Na gestão passada, um consórcio de instituições brasileiras e estrangeiras foi contratado por R$ 3,2 milhões para fazer um estudo aprofundado do litoral, coletando dados, ouvindo a sociedade para, ao fim do processo, construir cenários que prevejam como os sete municípios litorâneos podem se desenvolver com sustentabilidade nas próximas décadas.

Após quatro etapas e 12 dos 13 passos do processo de elaboração do documento, no entanto, apenas um dos cenários sugeridos aparece no plano, dizem os ambientalistas. Ele é o que prevê a maior quantidade de obras, como o Porto Pontal, a Faixa de Infraestrutura, a ponte de Guaratuba e o asfaltamento da estrada de Guaraqueçaba. O Ecoturismo, forte instrumento de desenvolvimento local apontado por instituições, também não estaria devidamente inserido no plano.

A maior preocupação continua sendo a ausência de uma avaliação ambiental aprofundada, envolvendo principalmente a construção da faixa de infraestrutura e o novo porto de Pontal do Paraná.

“A metodologia e a forma de trabalho são muito interessantes”, afirma André Dias, do Observatório de Justiça e Conservação (OJC). No entanto, falta uma análise integrada do impacto do plano, “uma avaliação ambiental estratégica, para embasar tecnicamente as políticas públicas e o aumento da região”, destaca.

“Percebemos apenas o cenário com todas as novas infraestruturas para o Litoral do Paraná. Ponte de Guaratuba, BR-101, Porto de Pontal, Faixa de Infraestrutura, que seria o cenário do governo. Porém, houve uma discussão extensa sobre cenários mais responsáveis, considerando a vocação para o Ecoturismo do Litoral e não só a questão portuária industrial”, ressalta Dias. “Isso impacta diretamente na necessidade de uma avaliação ambiental estratégica.”

O ambientalista percebe que outro ponto importante, contido nas cartas, a ser considerado pelo PDS, é o estudo de capacidade de carga para região costeira do Paraná. Ele ajudaria, segundo Dias, na análise do uso e ocupação do território, capacidade populacional, saneamento, energia e infraestrutura básica nos municípios, dentro do cenário que o PDS propõe.
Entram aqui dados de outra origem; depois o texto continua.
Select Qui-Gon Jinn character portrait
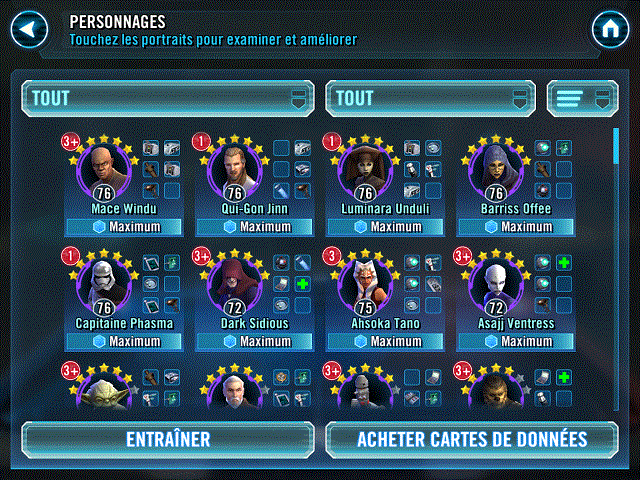 pos(235,171)
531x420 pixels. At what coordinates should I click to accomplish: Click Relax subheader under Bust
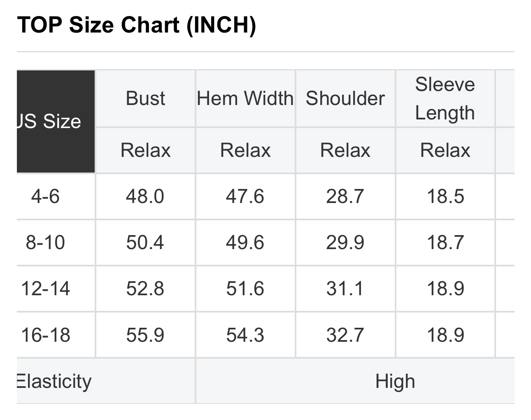[x=145, y=150]
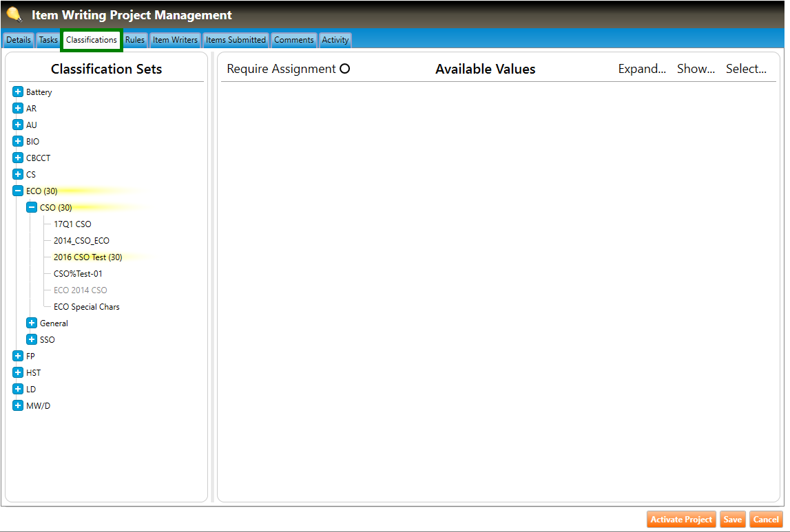Click the Save button

(x=732, y=520)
Um dos objetivos do PDS é respeitar as peculiaridades dos municípios e as fragilidades ambientais da região, traçando ações para o desenvolvimento sustentável do Litoral do PR

Cenário Político

Preocupação dos ambientalistas também são os riscos de direcionamentos políticos, não necessariamente acompanhados de diretrizes técnicas. “Desde o início, colocamos diante do MP a preocupação em projetos de desenvolvimento que vinham sendo colocados muito mais dentro de aspectos políticos do que de visão estratégica de desenvolvimento, especificamente Pontal do Paraná”, aponta o diretor-executivo da Sociedade de Pesquisa, Vida Selvagem e Educação Ambiental (SPVS), Clóvis Borges, também membro dos Observatórios de Conservação Costeira (OCC) e de Justiça e Conservação (OJC). Borges explica que as cartas são o reforço dessa preocupação. “Elas sustentam que algumas questões precisam de mais estudos.”

É o caso do novo porto de Pontal. “A expansão de Paranaguá é muito mais coerente do que ampliar uma zona portuária e suas consequências todas para um município que representa uma atividade balneária com potencial de negócios nesta área”, argumenta Borges. “A otimização do porto, especialmente da APA (Área de Proteção Ambiental), permite o atendimento da demanda com folga para os próximos 30,40 anos. Então, sustentados por este argumento técnico, fica difícil estabelecer o sacrifício de uma outra região, que é interpretado como forma de desenvolvimento. Isso não justificaria”, sustenta. 

Porto de Paranaguá, no Litoral do Paraná. Foto: José Fernando Ogura/ANPr

O ambientalista lembra que há balizamento técnico para esta questão e que as cartas são o desfecho de um esforço enorme, da academia e do terceiro setor, de acompanhamento e aporte de informações sobre o assunto para o governo.

Recomendações do MP

Até o meados de julho, o Ministério Público do Paraná (MP/PR) havia recebido quatro cartas – assinadas por várias entidades, entre elas ONGs, sociedade civil, ambientalistas e universidades – solicitando a reavaliação de pontos do Plano de Desenvolvimento Sustentável do Litoral (PDS-Litoral). “Todas trazem questões de inconsistências e de pontos que precisam ser melhor abordados. Faremos recomendações ao consórcio e ao governo para que considerem estas cartas, no conteúdo do plano” , garante a promotora de justiça do MP, Priscila da Mata Cavalcante, do Grupo de Atuação Especializado em Meio Ambiente, Habitação e Urbanismo (Gaema) – Regional Paranaguá.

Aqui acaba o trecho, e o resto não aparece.